Target position listing
********
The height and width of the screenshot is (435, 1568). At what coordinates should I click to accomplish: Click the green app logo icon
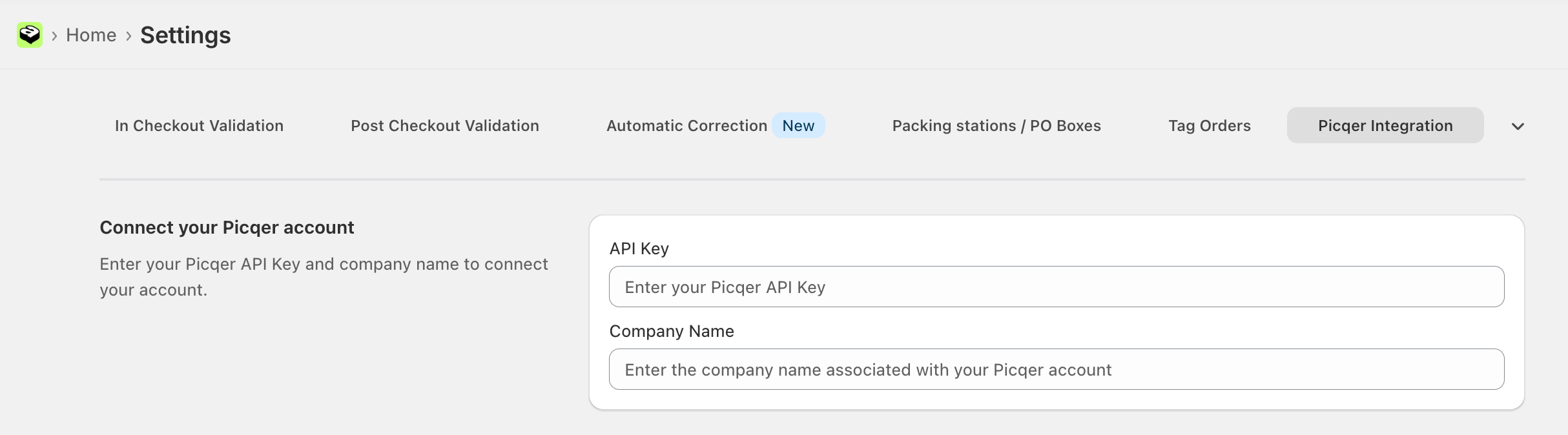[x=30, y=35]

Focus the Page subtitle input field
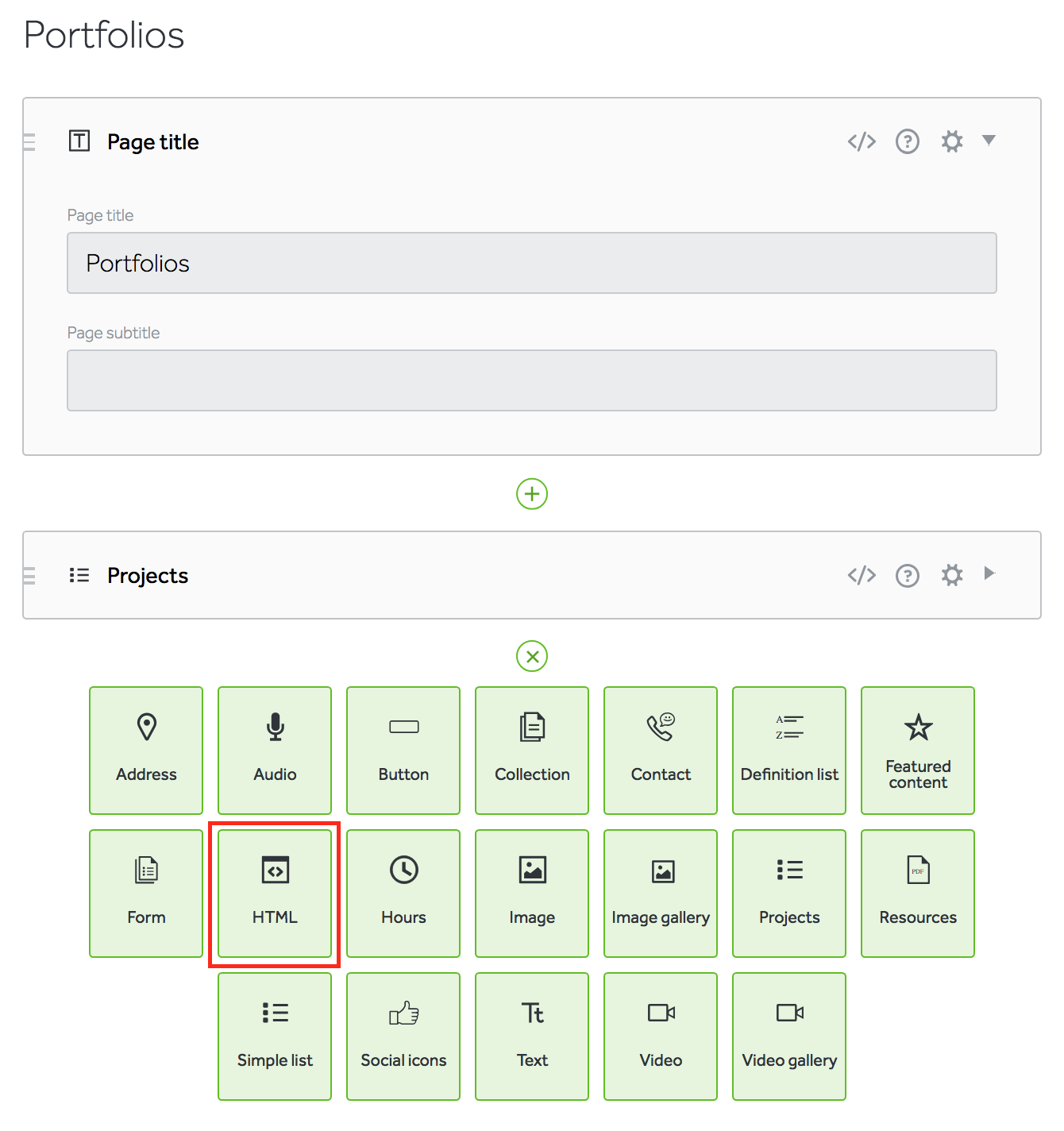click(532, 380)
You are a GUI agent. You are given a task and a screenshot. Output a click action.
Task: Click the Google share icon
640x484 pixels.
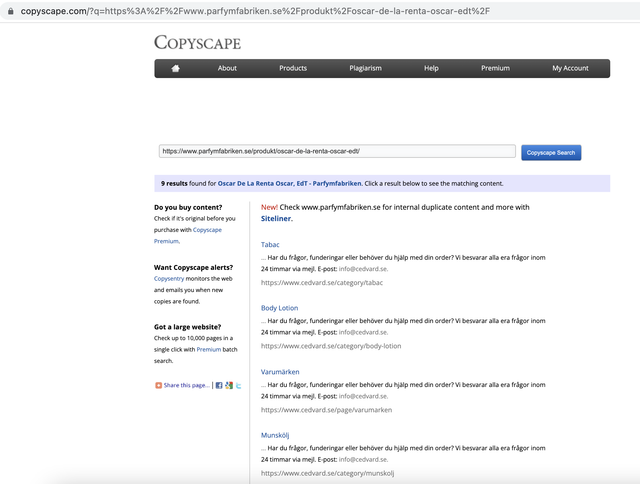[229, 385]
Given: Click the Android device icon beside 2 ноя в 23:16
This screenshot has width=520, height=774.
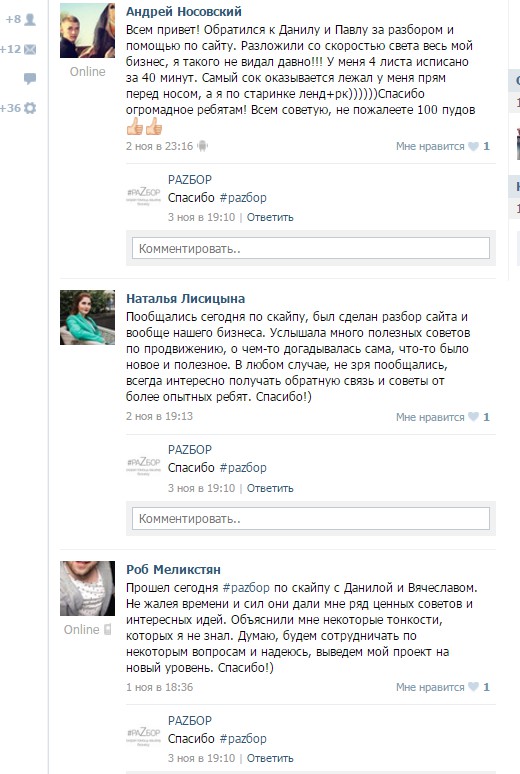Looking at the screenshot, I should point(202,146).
********
#### DIRECTION
Please reproduce the listing above word for word, omitting the pictures.

#### ANSWER FOR THIS EXERCISE
The height and width of the screenshot is (435, 1568). At what coordinates should I click to accomplish: Click the green app logo icon
[x=30, y=35]

Focus the Page subtitle input field
click(532, 380)
You are a GUI agent. You are given a task and a screenshot. Output a click action.
Task: Click the Google share icon
640x484 pixels.
[229, 385]
Given: Click the Android device icon beside 2 ноя в 23:16
This screenshot has width=520, height=774.
Looking at the screenshot, I should point(202,146).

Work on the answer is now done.